There is a helpful inner practice that I’ve shared in my newly released dream primer (on Amazon), “Who Are Those Guys?” about the many characters who come to us in our dreams. I’m explaining how I began to learn the difference between what was an essential feeling and a non-essential feeling. Here is an excerpt:
I had an amazing first experience with this years ago and didn’t know at the time how important it was. Into day two of a meditation retreat, long hours of sitting, I received a beautiful inner teaching. I suddenly saw in my mind’s eye a beautiful low black lacquered table sitting in front of my meditation cushion. An inner guidance showed me what to do, so on the table I ‘laid’ a strong negative opinion I had about someone and asked myself, “Am I still me without this opinion?” Of course, the answer was yes, so in a mental sweeping of my arm, I swept the opinion off the table. Huh…still me.

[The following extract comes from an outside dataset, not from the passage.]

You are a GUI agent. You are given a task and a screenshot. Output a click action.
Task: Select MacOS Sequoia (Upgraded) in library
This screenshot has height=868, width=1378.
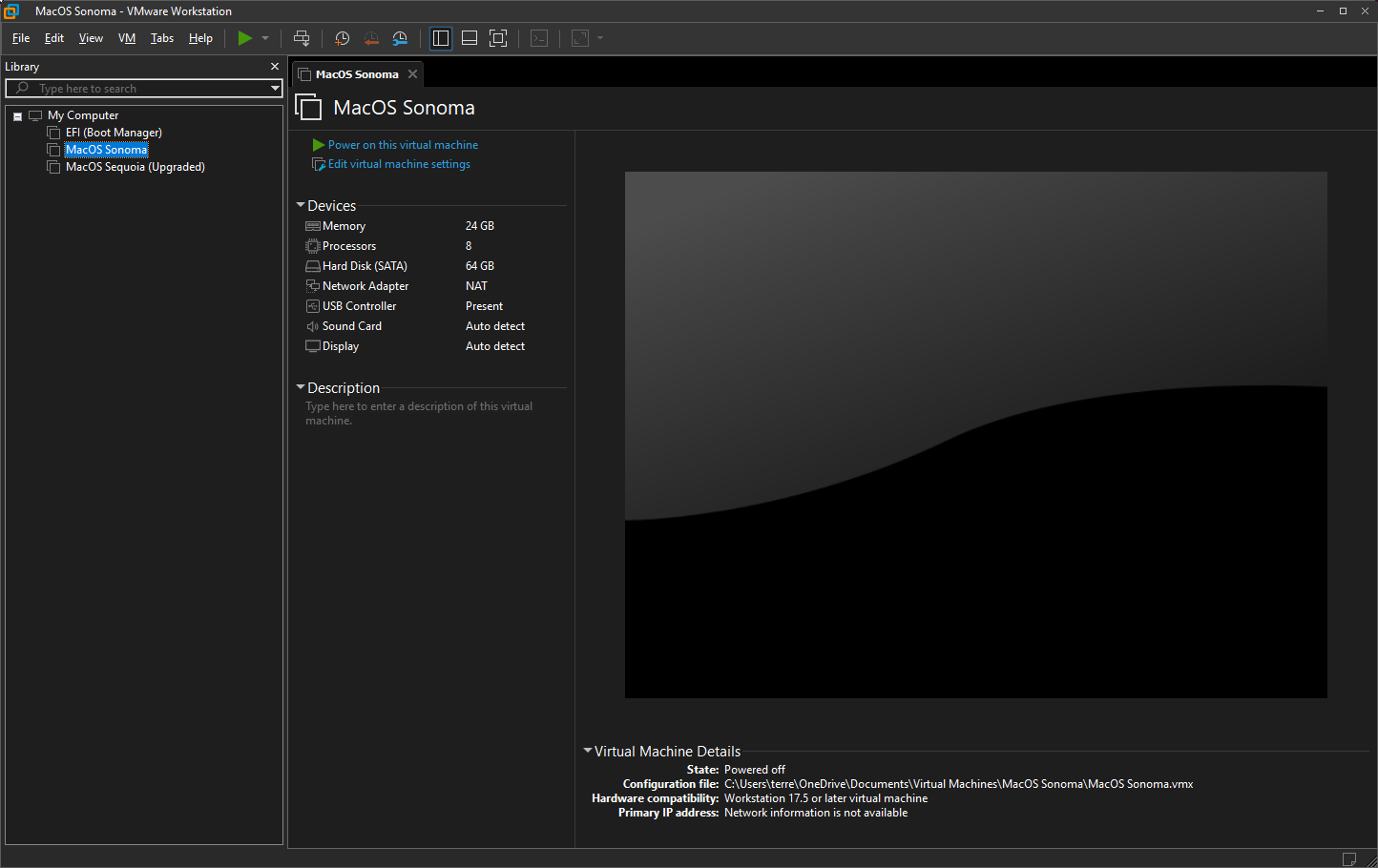(x=135, y=167)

So began a lengthy laying on the table of judgements, opinions, ideas I had about others, about myself, who I thought I was and needed to be. None were standing up to the question, “Am I still me without this…?” The time between the question and the answer slowly lengthened, became more difficult, closer to the bone. Then came the questions…“Am I still me without kindness?”…“without love?”…“without the ability to feel sadness?” Each time the answer was ‘No.’ I would not be me without these essential feelings. Not only would I not be me, I wouldn’t want to exist without those qualities. I realized later that I had arrived at those feelings of my essential self.
What would later become core to my work with dreams was previewed for me in that meditation. Essential feelings are part of who we are in our essence, our soul and to which the dream wants to return us. That would seem to mean that when I refuse to feel my vulnerability, my pain, my loss…I’m not my real me…and I want to be real me.